Athos dropped the burlap sack, rising to his full height and taking a step closer to Callen, as if to challenge him. “You’ve got enough for a whole village, but we ain’t got a thing!”
“Oh, is that so?” Callen curled his lip. “While I applaud your courage, I really can’t let a thing like this slide. You understand, surely? Men, how should we punish this pitiful crime?”
“Their right hands,” said one of the henchmen, giving Athos a nudge with the blunt side of his sword. “Off with them.”
“Death,” suggested another man with an ugly grin. “That’d stop them from doing it again, my lord.”
Callen nodded. “Why, certainly, but I personally feel it’s a tad…boring?” His cool gaze landed on Lio’s face. He scrutinized him for a few moments before turning away. “Seize them,” he said. “We bring them with us.”
“I’ve got little ones at home, sir!” Athos called out. “They’ve had nothing to eat for the last week, and me and my wife—”

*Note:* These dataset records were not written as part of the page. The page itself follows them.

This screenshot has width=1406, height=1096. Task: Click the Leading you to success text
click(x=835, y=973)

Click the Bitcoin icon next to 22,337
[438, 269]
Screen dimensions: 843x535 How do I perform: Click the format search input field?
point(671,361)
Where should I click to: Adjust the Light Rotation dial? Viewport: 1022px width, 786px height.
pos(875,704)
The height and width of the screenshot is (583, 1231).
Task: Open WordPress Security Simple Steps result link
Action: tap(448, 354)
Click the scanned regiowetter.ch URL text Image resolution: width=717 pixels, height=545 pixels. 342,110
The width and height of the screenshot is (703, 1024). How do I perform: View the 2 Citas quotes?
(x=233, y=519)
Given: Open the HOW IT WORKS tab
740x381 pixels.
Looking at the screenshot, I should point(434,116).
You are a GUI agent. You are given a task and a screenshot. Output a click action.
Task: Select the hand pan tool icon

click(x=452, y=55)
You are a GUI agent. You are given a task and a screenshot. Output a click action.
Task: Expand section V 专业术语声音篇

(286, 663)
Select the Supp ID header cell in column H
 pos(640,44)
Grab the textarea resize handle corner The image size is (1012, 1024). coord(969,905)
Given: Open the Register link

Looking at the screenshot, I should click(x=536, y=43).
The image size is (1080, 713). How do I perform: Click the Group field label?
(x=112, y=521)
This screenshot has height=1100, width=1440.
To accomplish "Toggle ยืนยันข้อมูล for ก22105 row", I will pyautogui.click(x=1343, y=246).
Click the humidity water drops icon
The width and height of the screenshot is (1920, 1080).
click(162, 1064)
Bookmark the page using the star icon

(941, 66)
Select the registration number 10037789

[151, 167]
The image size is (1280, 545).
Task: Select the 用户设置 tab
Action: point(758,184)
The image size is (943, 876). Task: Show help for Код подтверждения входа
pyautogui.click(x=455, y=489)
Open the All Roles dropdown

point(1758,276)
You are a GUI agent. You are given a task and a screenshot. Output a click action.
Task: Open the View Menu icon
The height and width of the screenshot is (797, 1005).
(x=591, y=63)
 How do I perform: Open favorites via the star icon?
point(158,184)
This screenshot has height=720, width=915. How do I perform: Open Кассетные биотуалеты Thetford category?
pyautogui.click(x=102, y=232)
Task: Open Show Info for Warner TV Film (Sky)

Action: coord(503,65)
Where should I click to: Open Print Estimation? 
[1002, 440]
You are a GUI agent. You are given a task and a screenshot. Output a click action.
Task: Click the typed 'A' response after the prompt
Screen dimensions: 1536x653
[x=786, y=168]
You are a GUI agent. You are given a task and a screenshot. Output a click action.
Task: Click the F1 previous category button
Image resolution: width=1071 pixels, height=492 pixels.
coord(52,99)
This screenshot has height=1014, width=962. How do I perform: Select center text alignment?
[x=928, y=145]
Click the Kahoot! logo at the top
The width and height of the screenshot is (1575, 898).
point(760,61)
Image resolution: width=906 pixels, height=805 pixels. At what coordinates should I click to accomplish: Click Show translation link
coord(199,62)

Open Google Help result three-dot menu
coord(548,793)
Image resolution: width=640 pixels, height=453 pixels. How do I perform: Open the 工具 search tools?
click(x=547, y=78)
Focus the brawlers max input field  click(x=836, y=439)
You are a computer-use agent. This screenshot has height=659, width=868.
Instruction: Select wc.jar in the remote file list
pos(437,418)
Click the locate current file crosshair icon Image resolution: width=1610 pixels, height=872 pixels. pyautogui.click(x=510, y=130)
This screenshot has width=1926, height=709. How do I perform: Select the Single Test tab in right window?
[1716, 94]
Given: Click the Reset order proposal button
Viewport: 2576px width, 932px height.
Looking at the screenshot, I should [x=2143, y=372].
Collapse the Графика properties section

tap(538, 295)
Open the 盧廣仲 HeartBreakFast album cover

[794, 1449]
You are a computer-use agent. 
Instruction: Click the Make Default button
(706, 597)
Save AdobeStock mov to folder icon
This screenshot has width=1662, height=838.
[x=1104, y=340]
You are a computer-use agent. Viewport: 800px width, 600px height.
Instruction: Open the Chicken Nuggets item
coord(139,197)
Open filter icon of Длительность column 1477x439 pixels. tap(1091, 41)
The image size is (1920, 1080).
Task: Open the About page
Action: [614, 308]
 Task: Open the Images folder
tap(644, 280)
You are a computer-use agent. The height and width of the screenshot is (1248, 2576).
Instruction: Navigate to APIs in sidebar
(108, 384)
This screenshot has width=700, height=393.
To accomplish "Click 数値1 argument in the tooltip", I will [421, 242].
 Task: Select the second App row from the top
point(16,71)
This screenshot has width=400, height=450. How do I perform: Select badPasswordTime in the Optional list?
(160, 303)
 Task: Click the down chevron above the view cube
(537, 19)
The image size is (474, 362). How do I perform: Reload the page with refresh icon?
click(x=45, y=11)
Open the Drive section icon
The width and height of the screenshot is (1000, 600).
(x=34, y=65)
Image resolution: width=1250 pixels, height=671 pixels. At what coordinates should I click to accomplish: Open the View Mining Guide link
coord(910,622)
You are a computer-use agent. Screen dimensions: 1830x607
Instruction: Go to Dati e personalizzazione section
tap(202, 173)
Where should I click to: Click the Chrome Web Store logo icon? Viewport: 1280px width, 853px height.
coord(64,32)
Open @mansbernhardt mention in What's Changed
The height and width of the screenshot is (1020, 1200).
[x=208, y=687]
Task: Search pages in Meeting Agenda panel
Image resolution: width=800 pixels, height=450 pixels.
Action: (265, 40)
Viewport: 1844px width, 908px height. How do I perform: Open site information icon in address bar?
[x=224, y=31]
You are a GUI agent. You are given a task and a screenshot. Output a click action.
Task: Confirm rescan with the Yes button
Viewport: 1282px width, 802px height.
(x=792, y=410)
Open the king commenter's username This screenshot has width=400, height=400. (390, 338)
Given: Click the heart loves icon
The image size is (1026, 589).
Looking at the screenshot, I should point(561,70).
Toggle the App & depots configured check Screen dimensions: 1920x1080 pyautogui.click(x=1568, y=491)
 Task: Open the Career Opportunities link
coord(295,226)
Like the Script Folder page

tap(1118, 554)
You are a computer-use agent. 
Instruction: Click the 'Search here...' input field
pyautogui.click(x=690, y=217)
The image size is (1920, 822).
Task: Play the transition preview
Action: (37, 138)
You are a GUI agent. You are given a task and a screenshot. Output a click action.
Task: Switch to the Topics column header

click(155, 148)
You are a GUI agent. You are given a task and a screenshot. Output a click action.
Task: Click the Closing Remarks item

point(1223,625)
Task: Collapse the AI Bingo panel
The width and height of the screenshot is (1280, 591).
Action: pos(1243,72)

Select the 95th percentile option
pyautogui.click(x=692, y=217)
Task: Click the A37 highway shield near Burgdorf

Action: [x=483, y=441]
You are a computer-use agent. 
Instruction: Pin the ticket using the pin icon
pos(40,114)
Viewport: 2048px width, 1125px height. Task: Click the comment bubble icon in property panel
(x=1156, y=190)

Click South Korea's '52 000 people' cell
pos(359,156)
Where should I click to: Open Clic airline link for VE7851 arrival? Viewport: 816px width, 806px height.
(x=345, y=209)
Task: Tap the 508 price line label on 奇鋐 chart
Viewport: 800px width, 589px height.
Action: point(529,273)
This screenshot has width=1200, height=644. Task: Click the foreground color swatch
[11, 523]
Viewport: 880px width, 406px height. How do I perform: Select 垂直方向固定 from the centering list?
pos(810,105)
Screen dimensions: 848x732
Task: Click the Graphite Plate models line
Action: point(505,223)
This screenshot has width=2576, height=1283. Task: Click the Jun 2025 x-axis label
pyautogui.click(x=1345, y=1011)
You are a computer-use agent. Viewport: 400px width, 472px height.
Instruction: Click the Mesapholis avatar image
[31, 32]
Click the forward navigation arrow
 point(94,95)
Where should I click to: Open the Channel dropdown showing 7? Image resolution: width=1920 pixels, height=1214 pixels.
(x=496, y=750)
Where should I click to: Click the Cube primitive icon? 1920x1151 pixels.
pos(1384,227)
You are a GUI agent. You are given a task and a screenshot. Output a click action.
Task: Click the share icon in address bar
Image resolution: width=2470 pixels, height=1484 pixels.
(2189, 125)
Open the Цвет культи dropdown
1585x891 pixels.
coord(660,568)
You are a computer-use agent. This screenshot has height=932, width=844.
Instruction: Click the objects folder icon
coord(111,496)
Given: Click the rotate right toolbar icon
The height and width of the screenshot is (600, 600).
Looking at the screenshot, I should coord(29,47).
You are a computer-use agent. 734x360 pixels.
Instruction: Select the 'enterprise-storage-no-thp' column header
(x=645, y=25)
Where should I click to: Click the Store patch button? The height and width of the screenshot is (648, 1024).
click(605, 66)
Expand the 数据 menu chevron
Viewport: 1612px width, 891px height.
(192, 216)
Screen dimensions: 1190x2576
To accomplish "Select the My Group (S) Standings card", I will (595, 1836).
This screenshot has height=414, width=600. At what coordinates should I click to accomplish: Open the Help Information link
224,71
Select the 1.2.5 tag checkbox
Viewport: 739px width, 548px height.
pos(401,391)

“What a pity,” Callen said.
Athos roared, trying to make a run for it, but one of Callen’s men stabbed his sword into his shoulder before he’d gotten away. Callen snorted as Athos was tied up and thrown over the back of one of the horses as if he were a sack of flour. Lio stared, his eyes fixed on his father’s shape. That wound… How bad is it?
“Now the boy,” said Callen.
“Yes,” murmured the man who held Lio captive. He jumped to the ground and pulled Lio toward him, his breath hot and revolting against Lio’s neck. “I’ll take care of you.”
“Let me go!” Lio squirmed, but the man quickly tied his wrists together and put him face down in front of the saddle before mounting the horse again. Lio’s breath hitched in his throat as the man put a big, gloved hand on the back of his thigh.
“Keep still now,” he said, voice low. “Filthy little thief. You’re going to regret what you’ve done.”
Yes. As the riders started retracing their tracks through the woods, back to Lord Callen’s manor, Lio thought bitterly that he regretted everything. He couldn’t see his father, but he heard his pained groans and whimpers, and the men shouting at him to keep quiet. If only he could do something! What would happen to them once they reached the manor? His father’s injury—how bad was it? His mother would have been able to stop the blood—she would have healed him in no time. But Lio didn’t have any of her knowledge. He couldn’t do anything but hope, in spite of everything, that they would make it out of this alive.